━━ Exercise data

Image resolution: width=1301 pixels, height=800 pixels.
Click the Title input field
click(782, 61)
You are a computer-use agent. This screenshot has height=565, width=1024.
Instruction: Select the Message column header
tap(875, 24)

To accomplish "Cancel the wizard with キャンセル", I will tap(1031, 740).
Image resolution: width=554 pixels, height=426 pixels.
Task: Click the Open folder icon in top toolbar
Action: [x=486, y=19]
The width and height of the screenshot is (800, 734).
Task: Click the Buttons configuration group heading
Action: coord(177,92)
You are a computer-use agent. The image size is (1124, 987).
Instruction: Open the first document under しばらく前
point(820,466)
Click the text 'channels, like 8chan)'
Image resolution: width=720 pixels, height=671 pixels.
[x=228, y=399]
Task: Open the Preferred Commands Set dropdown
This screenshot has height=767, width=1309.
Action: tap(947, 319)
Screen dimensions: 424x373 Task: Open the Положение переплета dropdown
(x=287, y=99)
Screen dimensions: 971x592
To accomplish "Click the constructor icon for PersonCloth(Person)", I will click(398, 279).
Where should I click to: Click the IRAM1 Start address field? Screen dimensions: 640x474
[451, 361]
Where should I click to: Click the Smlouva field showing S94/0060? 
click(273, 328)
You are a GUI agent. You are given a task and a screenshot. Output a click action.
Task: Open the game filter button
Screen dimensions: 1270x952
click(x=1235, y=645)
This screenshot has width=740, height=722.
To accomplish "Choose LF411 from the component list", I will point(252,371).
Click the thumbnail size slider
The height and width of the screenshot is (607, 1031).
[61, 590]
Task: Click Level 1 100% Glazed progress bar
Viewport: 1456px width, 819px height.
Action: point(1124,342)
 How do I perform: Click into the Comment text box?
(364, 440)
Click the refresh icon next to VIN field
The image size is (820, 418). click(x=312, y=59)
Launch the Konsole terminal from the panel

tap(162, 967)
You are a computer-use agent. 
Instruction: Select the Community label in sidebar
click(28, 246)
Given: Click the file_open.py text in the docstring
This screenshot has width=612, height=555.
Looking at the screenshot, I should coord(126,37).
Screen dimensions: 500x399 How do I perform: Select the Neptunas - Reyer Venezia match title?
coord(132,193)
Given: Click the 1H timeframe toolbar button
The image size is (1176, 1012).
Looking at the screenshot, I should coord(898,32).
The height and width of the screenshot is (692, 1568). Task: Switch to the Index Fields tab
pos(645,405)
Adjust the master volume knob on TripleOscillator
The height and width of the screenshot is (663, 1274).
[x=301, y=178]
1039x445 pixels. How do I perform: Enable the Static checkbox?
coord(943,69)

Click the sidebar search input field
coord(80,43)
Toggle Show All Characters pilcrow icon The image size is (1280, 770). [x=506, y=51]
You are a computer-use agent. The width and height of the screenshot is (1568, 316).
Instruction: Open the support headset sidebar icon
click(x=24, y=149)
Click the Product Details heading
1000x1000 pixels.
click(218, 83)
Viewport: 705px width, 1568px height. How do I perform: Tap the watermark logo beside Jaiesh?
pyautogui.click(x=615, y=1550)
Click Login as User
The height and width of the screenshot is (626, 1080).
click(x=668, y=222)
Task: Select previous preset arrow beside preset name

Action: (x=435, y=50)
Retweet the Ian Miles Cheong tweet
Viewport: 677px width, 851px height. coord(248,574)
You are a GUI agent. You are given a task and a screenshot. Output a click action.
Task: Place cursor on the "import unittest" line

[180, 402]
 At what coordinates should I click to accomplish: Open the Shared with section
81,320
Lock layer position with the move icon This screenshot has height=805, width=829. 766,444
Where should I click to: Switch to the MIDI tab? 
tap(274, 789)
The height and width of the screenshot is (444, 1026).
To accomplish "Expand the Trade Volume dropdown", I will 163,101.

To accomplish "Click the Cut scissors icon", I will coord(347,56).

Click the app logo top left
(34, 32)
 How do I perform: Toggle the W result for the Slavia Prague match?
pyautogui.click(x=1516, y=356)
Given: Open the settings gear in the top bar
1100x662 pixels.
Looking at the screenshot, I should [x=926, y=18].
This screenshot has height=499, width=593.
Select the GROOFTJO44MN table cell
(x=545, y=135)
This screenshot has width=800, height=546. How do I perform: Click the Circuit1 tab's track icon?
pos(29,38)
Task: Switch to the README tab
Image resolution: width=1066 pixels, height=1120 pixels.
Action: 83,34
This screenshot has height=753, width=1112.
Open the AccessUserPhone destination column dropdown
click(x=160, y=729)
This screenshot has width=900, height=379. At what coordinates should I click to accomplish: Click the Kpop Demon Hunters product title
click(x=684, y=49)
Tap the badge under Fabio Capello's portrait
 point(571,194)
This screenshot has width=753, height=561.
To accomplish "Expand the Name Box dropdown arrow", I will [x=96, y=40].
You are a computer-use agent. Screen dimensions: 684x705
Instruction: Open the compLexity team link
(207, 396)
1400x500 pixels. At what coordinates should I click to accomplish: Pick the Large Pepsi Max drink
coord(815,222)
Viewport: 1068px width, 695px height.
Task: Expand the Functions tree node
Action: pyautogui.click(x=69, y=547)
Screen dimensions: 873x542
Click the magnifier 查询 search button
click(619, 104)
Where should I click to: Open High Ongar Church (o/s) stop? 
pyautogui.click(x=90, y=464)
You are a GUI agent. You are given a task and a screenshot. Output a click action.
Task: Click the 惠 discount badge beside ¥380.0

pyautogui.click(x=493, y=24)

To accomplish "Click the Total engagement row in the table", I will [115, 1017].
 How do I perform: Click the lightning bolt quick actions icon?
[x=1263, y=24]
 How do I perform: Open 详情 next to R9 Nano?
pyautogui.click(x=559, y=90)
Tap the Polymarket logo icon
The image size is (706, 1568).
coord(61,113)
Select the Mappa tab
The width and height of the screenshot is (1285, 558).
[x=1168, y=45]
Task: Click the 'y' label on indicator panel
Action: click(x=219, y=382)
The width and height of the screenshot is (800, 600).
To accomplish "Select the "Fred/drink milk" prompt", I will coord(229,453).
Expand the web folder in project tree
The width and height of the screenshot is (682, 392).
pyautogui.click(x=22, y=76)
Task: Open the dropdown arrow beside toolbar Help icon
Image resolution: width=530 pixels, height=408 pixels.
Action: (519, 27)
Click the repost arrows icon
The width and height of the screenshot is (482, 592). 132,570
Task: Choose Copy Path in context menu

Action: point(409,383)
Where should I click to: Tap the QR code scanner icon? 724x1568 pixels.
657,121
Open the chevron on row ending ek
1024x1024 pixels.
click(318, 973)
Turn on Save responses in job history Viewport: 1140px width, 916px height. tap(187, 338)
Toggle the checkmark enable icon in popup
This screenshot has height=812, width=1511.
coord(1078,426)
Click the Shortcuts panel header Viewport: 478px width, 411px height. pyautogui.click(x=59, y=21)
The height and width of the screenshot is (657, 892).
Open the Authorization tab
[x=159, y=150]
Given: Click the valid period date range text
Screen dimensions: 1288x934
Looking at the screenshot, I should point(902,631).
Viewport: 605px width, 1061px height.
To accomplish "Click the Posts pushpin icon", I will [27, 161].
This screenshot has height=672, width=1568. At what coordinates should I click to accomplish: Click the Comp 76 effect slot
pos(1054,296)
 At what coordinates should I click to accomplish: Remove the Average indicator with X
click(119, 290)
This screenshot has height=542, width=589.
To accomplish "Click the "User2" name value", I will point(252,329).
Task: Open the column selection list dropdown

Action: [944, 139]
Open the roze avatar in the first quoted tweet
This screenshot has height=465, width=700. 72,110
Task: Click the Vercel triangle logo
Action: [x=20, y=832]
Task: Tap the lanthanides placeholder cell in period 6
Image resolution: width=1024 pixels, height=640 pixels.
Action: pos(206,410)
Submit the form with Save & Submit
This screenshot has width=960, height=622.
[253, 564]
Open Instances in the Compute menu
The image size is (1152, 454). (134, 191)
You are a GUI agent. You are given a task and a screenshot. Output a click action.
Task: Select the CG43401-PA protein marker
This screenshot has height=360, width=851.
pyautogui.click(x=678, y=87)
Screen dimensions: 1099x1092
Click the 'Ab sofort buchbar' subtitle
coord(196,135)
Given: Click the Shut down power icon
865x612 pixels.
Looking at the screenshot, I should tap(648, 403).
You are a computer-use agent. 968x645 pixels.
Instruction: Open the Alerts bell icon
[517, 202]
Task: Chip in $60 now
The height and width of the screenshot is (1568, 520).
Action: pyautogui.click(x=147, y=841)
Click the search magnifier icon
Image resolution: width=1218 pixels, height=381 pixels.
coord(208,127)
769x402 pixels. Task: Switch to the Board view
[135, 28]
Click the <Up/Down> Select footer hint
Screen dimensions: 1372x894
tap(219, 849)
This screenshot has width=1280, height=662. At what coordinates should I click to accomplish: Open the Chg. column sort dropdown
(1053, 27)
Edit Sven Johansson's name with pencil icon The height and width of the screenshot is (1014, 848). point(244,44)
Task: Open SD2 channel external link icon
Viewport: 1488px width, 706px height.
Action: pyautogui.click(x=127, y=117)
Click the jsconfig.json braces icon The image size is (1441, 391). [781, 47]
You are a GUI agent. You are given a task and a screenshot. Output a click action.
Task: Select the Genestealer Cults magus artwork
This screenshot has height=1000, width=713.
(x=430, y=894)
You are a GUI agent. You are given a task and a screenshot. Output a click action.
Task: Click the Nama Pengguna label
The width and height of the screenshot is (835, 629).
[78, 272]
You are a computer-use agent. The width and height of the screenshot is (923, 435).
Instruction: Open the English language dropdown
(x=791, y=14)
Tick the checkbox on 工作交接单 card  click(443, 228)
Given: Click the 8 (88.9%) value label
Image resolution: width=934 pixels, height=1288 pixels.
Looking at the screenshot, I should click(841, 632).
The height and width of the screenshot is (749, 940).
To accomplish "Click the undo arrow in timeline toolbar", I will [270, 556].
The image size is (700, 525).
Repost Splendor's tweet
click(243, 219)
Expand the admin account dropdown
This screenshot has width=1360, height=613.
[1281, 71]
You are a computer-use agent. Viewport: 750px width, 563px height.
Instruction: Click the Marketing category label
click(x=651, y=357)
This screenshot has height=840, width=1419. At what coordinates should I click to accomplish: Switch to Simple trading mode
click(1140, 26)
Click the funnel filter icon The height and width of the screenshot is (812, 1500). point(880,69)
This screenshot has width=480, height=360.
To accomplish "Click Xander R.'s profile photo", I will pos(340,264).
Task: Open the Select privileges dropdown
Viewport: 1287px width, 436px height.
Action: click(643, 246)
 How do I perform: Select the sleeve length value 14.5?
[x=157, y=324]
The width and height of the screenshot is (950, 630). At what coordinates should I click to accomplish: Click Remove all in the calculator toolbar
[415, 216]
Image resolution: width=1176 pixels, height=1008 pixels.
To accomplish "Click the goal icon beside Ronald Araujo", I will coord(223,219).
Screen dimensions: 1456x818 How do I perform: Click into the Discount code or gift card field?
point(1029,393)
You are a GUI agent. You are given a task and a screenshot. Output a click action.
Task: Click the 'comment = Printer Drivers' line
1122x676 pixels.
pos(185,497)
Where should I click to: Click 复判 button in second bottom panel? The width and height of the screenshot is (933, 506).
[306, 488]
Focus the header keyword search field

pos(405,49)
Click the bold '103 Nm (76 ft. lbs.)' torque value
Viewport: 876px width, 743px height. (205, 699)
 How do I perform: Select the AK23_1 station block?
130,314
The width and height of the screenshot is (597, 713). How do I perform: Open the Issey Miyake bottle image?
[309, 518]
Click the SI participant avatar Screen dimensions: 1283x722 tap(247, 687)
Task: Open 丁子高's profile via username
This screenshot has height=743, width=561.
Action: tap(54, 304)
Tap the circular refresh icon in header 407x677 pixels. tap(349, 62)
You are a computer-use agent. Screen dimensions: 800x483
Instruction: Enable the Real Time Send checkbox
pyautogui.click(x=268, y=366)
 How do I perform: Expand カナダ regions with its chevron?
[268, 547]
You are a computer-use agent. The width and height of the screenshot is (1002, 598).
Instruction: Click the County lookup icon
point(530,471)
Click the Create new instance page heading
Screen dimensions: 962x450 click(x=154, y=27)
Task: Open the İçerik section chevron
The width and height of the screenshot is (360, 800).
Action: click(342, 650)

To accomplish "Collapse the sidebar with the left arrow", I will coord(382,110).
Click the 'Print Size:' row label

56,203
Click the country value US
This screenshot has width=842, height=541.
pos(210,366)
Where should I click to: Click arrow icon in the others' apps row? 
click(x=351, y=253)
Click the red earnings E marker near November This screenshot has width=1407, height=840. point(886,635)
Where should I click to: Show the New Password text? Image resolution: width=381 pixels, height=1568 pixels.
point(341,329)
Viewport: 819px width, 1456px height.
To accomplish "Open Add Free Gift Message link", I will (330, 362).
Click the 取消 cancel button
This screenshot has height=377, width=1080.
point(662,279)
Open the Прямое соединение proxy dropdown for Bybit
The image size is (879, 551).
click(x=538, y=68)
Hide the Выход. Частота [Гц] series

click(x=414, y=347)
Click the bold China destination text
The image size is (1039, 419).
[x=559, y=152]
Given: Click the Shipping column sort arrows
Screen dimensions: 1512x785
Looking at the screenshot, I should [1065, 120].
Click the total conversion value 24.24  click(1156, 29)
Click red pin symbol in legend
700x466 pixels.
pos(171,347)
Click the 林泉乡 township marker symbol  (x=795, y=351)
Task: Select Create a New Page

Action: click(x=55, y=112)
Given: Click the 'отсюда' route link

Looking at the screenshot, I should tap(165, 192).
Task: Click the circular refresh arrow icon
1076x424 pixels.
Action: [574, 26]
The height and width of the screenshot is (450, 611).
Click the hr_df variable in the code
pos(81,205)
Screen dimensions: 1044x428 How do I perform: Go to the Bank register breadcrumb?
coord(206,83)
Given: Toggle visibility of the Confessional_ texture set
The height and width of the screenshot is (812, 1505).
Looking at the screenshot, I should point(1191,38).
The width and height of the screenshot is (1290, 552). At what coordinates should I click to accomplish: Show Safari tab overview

━━━━

> [What to work on]: Taking the records from the top, repeat each line exactly until you have repeated the line that contains "Task: Click Level 1 100% Glazed progress bar".

> [Response area]:
Image resolution: width=1301 pixels, height=800 pixels.
Click the Title input field
click(782, 61)
You are a computer-use agent. This screenshot has height=565, width=1024.
Instruction: Select the Message column header
tap(875, 24)

To accomplish "Cancel the wizard with キャンセル", I will tap(1031, 740).
Image resolution: width=554 pixels, height=426 pixels.
Task: Click the Open folder icon in top toolbar
Action: [x=486, y=19]
The width and height of the screenshot is (800, 734).
Task: Click the Buttons configuration group heading
Action: coord(177,92)
You are a computer-use agent. The image size is (1124, 987).
Instruction: Open the first document under しばらく前
point(820,466)
Click the text 'channels, like 8chan)'
Image resolution: width=720 pixels, height=671 pixels.
[x=228, y=399]
Task: Open the Preferred Commands Set dropdown
This screenshot has height=767, width=1309.
Action: tap(947, 319)
Screen dimensions: 424x373 Task: Open the Положение переплета dropdown
(x=287, y=99)
Screen dimensions: 971x592
To accomplish "Click the constructor icon for PersonCloth(Person)", I will click(398, 279).
Where should I click to: Click the IRAM1 Start address field? Screen dimensions: 640x474
[451, 361]
Where should I click to: Click the Smlouva field showing S94/0060? 
click(273, 328)
You are a GUI agent. You are given a task and a screenshot. Output a click action.
Task: Open the game filter button
Screen dimensions: 1270x952
click(x=1235, y=645)
This screenshot has width=740, height=722.
To accomplish "Choose LF411 from the component list", I will point(252,371).
Click the thumbnail size slider
The height and width of the screenshot is (607, 1031).
[61, 590]
Task: Click Level 1 100% Glazed progress bar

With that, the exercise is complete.